A template project will typically contain predefined Join Paths from a “subject” table, containing information about the “subject” of the ADS, to secondary tables that contain descriptive information about the subject. For the TWM demonstration tables, the primary subject table or “anchor table” is twm_customer, which contains information about customers, based on the “anchor column” cust_id. One of the tricks that this tutorial hopes to impart is that it can be helpful to first build a much smaller table to be used as the anchor table, based on the subject table.
The initial analysis, Build ADS1, builds such a table called twm_customer_10 containing only 10 rows. This table is referenced in Variable Creation1-5 as the anchor table, extracting only the anchor column cust_id from this table. All other descriptive fields are extracted from the “true” subject table, twm_customer. This procedure is followed both for performance advantages during the development of the ADS, and to prepare for substituting other anchor tables in future projects using a Refresh or Publish analysis or a stored procedure.
|Build twm_customer_10||This analysis builds the reduced anchor table twm_customer_10 by including an expert Where Clause “cust_id < 1362497”.|
|Variable Creation1||This analysis joins twm_customer_10 to tables with the same key structure, starting with the true subject table twm_customer. The variables are not of special interest; the purpose of the analysis is to provide the Join Paths to these tables.|
|Variable Creation2||This analysis joins the reduced anchor table twm_customer_10 to the combined accounts table twm_accounts and the combined transactions table twm_transactions. Some useful dimensions have been defined on the Dimensions tab, including CC, CK, SV and active. These were then combined using the Combine button to form active_CC, active_CK and active_SV. Note that the dimensions were renamed and the ELSE Condition was set to ELSE ZERO so that the dimensions can be used to create indicator variables.
The variables based on the accounts table demonstrate a somewhat curious technique. First, the variable account is defined as MAX(1). Then on the dimensions tab (not the one next to Variables, but the one just under OUTPUT), the dimensions active_CC, active_CK and active_SV are applied to the variable account. This leads to the creation of three “indicator” variables, active_CC_account, active_CK_account and active_SV_account, which assume a value of 1 if the account exists and is active for a given customer and 0 if not.
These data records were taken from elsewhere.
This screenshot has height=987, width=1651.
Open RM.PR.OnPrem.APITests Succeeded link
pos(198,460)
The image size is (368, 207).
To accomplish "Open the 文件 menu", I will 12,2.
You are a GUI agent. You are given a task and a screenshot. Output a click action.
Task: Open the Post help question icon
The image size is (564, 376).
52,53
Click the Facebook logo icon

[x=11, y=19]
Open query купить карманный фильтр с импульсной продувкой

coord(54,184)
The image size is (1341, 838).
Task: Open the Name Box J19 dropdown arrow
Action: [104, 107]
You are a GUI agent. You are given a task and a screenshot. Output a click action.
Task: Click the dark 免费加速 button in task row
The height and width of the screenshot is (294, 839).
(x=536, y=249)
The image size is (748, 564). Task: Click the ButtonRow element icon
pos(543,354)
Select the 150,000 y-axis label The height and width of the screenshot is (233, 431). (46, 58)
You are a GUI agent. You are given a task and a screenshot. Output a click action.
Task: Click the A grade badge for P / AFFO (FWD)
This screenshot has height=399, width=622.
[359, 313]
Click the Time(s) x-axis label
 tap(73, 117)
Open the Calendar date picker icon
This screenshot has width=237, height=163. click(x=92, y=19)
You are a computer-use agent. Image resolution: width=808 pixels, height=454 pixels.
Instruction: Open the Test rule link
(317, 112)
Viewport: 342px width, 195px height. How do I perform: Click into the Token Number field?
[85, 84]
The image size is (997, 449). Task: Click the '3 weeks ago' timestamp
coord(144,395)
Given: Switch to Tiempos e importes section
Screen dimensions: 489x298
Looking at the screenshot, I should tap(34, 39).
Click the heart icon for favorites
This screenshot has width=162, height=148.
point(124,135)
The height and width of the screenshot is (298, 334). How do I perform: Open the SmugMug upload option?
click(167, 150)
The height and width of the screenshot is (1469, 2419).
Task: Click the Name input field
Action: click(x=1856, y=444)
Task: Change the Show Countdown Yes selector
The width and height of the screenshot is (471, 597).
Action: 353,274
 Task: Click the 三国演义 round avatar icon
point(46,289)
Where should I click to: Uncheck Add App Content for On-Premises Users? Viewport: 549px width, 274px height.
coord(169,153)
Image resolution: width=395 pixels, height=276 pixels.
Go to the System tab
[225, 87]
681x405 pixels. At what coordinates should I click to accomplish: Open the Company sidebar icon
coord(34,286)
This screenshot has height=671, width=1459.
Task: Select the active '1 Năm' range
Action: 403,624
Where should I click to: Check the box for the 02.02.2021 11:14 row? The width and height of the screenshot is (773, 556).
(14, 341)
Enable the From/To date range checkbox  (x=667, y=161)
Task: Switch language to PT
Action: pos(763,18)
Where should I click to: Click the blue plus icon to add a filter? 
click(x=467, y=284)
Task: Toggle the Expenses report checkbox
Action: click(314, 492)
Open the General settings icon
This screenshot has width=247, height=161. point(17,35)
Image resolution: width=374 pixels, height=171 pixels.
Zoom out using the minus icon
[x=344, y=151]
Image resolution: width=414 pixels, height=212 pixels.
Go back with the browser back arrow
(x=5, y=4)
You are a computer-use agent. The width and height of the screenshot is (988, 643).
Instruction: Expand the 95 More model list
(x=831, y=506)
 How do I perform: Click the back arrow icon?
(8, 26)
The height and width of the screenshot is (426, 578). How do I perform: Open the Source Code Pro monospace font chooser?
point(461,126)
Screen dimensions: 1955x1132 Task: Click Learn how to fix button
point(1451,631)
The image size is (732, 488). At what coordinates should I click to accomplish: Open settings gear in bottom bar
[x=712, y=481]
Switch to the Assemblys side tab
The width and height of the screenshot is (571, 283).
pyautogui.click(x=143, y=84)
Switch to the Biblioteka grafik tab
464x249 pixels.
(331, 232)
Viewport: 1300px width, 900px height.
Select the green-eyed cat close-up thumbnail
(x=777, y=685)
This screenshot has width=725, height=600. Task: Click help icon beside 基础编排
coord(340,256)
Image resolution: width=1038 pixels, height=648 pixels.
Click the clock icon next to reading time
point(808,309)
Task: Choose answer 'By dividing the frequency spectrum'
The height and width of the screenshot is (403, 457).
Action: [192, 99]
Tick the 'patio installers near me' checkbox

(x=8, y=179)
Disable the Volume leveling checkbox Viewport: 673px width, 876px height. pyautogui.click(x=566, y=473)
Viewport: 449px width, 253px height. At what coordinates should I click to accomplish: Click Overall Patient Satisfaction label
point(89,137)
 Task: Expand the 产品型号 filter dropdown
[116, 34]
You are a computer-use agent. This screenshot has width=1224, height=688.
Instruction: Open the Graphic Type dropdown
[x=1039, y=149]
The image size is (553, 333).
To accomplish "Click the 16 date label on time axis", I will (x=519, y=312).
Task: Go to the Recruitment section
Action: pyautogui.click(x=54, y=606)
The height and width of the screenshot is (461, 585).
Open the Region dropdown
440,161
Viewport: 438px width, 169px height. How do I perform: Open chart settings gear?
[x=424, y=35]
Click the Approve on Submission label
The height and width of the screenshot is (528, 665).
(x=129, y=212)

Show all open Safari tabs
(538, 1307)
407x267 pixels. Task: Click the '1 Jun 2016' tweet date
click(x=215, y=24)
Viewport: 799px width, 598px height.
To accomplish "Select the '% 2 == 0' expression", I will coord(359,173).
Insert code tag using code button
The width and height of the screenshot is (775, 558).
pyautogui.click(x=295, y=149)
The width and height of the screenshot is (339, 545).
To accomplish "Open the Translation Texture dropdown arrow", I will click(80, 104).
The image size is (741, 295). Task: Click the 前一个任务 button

While this could have been achieved using SQL Case statements directly on the Variables tab without using the dimensions tab, these dimensions may be useful as templates. Also, MAX(1) is used rather than just the literal '1' because dimensioning would otherwise use the default aggregate of MIN, which would not give an indication of '1' if a row for the particular account was present.
The variables created based on the combined transactions table are dimensioned averages which require that the dimensions use an ELSE value of NULL. This can be seen by considering that if an ELSE value of 0 were to be used, the averages would be taken over all of the transactions for a customer rather than just those of the appropriate account type.
|Variable Creation3||This analysis introduces three dimension values based on the Target Date parameter, which has been set to 3/31/1995 on the analysis parameters tab. The demonstration tables include transactions that span the year 1995. These dimension values, prev_month, prev_2_months and prev_3_months, have been applied to the variable avg_amt_ck to produce three output columns, prev_month_avg_amt_ck, prev_2_months_avg_amt_ck and prev_3_months_avg_amt_ck. The same three dimension values have also been applied to the variables min_bal_ck and max_bal_ck, which contain the minimum and maximum checking account balances.|
|Variable Creation4||This analysis applies three similar dimension values with the same names as those in Variable Creation3, prev_month, prev_2_months and prev_3_months, to each of the variables avg_amt_cc, min_bal_cc and max_bal_cc derived from the credit transaction table.
These dimension values are similar to those in Variable Creation3 with the difference that the tran_date column is selected from the credit transaction table rather than the checking transaction table. One way to create these dimensions would be to drag and drop them from Variable Creation3, then select the credit transaction table and right-click on the tran_date column and select the option to Switch '<table name>' to Current Input. It would also be necessary to set the Target Date parameter appropriately on the literal parameters tab.
|Variable Creation5||This analysis applies three similar dimension values with the same names as those in Variable Creation5, prev_month, prev_2_months and prev_3_months, to each of the variables avg_amt_sv, min_bal_sv and max_bal_sv derived from the savings transaction table.
These dimension values are similar to those in Variable Creation3 with the difference that the tran_date column is selected from the savings transaction table rather than the checking transaction table. One way to create these dimensions would be to drag and drop them from Variable Creation3, then select the savings transaction table and right-click on the tran_date column and select the option to Switch '<table name>' to Current Input. It would also be necessary to set the Target Date parameter appropriately on the literal parameters tab.
|Build ADS1||Build ADS1 builds the final data set, joining together volatile output from Variable Creation1-5 by referencing them for input. The Join Path Wizard was used to specify that they all be joined together on cust_id, resulting in the creation of the output table “twm_supplemental_tutorial”.|